Toby Hobson

E.ON Optimum

Visualisation and forecasting of energy usage.

E.ON Optimum

E.ON Optimum

  • Industry: Energy
  • Size: 1000+
  • Location: Essen, Germany
EON Optimum is an advanced energy analytics platform built for commercial users. Optimum is offered in 4 subscription levels: Entry, Plus, Advanced and Professional. Data is ingested from electricity, gas and water meters along with building management systems e.g. occupancy sensors.

Tech used

  • Scala (FP e.g. Cats/Shapeless)
  • Spring Boot
  • Kubernetes

Features

  • Advanced energy analytics
  • Forecasting and modelling of energy usage
  • Machine learning

My role

I was primarily responsible for the machine learning elements of the Optimum platform. This was known as the modelling and project tracking module. I also sat on the EON architecture group. My primary responsibilities included:

  • Bringing the development in-house (from a third-party consultancy)
  • Recruiting and mentoring new team members
  • Defining coding and architectural standards
  • Working with the product owners to solidify the requirements
  • Taking the Proof of Concept through to production
  • Migrating clients from a legacy system to the new platform

Major challenges

The major challenge lay in understanding the functional requirements of Optimum.
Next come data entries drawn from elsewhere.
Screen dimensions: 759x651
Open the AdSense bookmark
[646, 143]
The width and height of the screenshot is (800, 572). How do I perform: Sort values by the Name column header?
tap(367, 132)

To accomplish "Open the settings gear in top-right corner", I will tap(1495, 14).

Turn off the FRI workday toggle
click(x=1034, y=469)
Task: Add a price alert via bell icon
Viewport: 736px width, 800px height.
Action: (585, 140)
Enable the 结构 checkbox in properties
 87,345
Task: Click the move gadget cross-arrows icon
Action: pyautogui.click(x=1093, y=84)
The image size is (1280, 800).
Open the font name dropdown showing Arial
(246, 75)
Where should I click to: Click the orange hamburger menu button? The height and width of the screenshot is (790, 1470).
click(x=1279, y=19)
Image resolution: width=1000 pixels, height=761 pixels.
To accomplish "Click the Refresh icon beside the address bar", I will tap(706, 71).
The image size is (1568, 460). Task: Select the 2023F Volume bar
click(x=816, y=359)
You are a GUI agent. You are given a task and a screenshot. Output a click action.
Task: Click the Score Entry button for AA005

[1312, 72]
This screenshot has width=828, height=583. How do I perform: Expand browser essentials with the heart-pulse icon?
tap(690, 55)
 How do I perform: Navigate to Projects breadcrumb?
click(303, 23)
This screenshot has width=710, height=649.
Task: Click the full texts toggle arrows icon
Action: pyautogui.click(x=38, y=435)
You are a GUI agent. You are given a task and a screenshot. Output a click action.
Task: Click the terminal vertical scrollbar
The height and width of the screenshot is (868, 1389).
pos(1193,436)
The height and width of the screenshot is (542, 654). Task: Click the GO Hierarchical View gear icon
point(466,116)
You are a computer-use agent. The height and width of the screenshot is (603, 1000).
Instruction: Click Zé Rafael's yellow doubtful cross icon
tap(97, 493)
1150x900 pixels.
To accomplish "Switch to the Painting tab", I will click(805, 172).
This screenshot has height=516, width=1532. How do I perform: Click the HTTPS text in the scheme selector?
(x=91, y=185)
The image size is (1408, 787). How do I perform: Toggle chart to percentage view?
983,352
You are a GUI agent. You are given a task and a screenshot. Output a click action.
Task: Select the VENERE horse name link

Whilst there was a general product roadmap, the details were unclear. Often it fell to the development teams to decide what the product should do, not just how it should be done. Nevertheless, we had strong developers and made good progress. On a technical level the developers came from different backgrounds and had different levels of experience. This made it hard to agree on common standards that could be universally adopted, without resorting the the lowest common denominator.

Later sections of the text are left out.